A casa das sete cores
Tendências do Imaginário dedicou 22 artigos ao realizador Bruno Aveillan. É um vício. Poucos realizadores terão filmado tantas modelos de elite. Em cada um dos seguintes anúncios da L’Oréal, desfilam sete modelos associadas à L’Oréal. No primeiro, tantas quanto as cores da paleta de bâton, sombras e esmaltes da linha Color Riche. Lembra A Casa das Sete Cores, da Rua Sésamo, com uma cor por cada divisão e cada hóspede.
O segundo anúncio, Red Obsession, é monocromático. Vermelho, só vermelho.

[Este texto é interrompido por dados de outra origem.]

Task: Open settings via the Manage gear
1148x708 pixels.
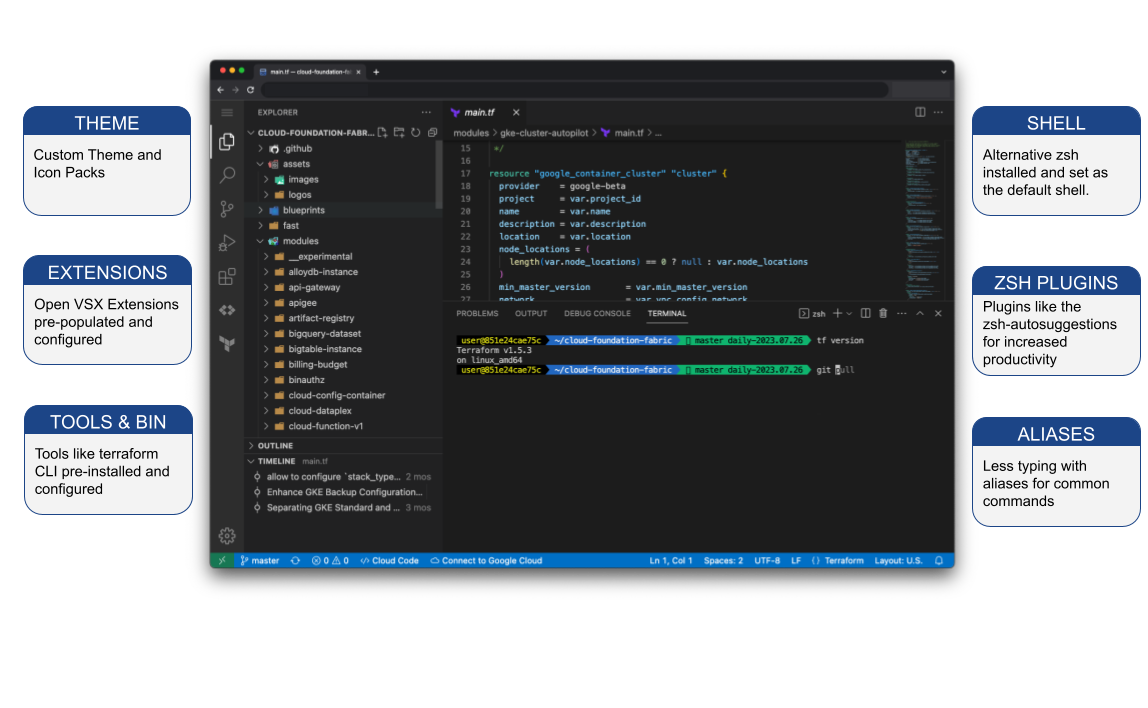Action: pos(227,536)
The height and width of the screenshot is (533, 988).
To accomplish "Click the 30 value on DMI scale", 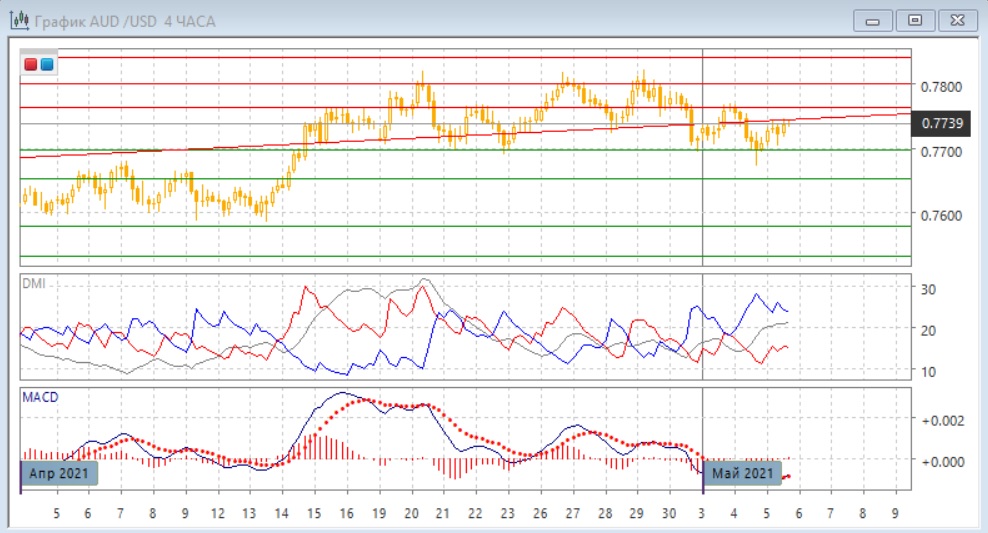I will pyautogui.click(x=929, y=289).
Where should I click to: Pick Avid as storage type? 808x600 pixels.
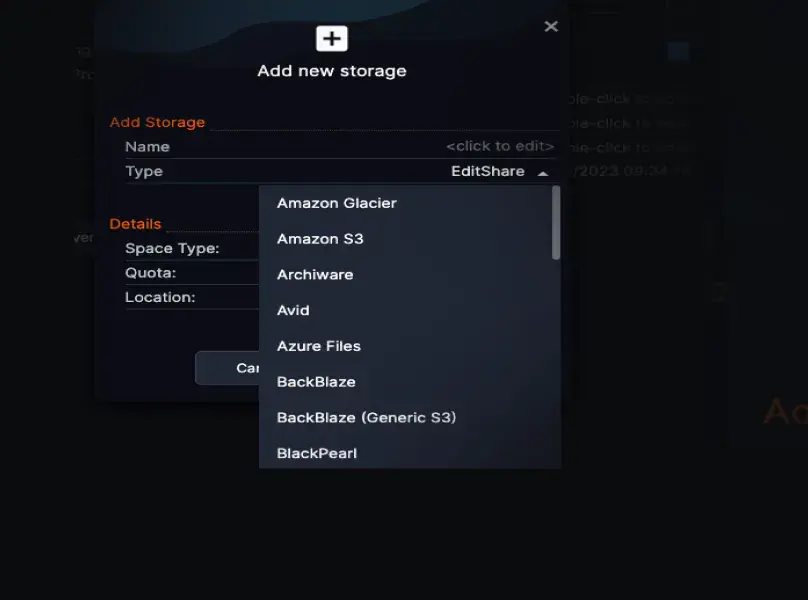tap(293, 310)
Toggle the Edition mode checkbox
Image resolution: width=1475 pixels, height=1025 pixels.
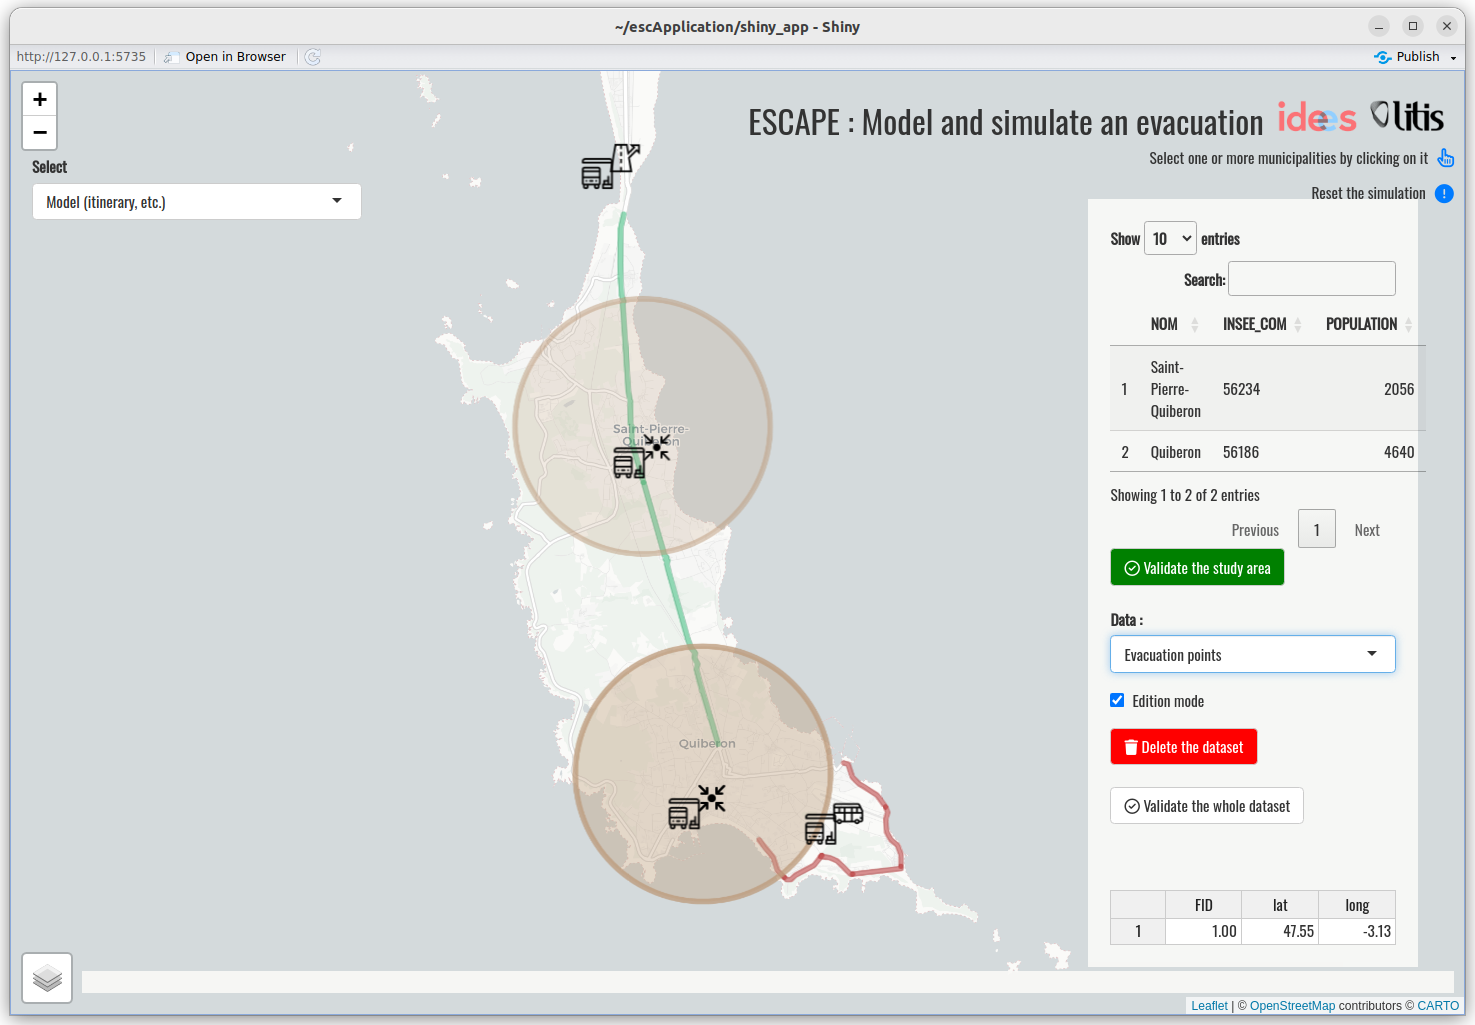point(1117,701)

Mantém-se o número de modelos. Trata-se de ilustrar a diversidade de vermelhos do bâton Color Riche. O que representa um risco e um desafio para a arte de Bruno Aveillan. Resultado global: classe, charme e elegância.
Marca: L’Oréal. Título: Color Riche. Agência: Quad. Direcção: Bruno Aveillan. França, 2015.
Marca: L’Oréal. Título: Red Obsession. Agência: Quad. Direcção: Bruno Aveillan. França, 2016.